■ **What needs to be done**: Please count the lines in the data below that contain the string "pixels", and reply with the number alone.

(Data items)
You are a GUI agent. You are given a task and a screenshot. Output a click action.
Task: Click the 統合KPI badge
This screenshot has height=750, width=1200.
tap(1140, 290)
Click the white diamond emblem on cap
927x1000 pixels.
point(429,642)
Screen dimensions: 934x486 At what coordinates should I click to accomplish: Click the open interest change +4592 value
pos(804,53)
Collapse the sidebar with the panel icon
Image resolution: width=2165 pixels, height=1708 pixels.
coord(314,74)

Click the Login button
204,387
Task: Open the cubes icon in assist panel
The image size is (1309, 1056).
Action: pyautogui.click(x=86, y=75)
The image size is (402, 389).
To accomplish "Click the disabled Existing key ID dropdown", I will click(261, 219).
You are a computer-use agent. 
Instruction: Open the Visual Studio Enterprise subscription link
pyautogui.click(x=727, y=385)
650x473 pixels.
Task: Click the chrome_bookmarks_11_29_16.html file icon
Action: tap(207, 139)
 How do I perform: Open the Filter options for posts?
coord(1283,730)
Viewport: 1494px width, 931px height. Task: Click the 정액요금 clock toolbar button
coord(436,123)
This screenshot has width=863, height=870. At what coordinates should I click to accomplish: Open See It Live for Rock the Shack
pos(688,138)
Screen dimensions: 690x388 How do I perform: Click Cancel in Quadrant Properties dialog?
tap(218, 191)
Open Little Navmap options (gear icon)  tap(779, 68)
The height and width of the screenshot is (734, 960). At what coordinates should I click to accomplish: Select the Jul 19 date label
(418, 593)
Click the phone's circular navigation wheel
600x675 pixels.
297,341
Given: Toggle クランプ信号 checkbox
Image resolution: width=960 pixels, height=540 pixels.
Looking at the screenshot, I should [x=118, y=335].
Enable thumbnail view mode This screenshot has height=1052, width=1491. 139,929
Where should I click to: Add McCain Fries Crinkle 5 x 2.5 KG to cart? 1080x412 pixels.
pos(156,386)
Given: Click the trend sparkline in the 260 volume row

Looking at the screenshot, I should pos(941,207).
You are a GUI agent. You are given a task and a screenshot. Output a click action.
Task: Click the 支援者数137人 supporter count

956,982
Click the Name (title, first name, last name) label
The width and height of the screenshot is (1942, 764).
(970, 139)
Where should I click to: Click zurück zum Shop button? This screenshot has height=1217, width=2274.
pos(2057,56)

■ **Full response**: 6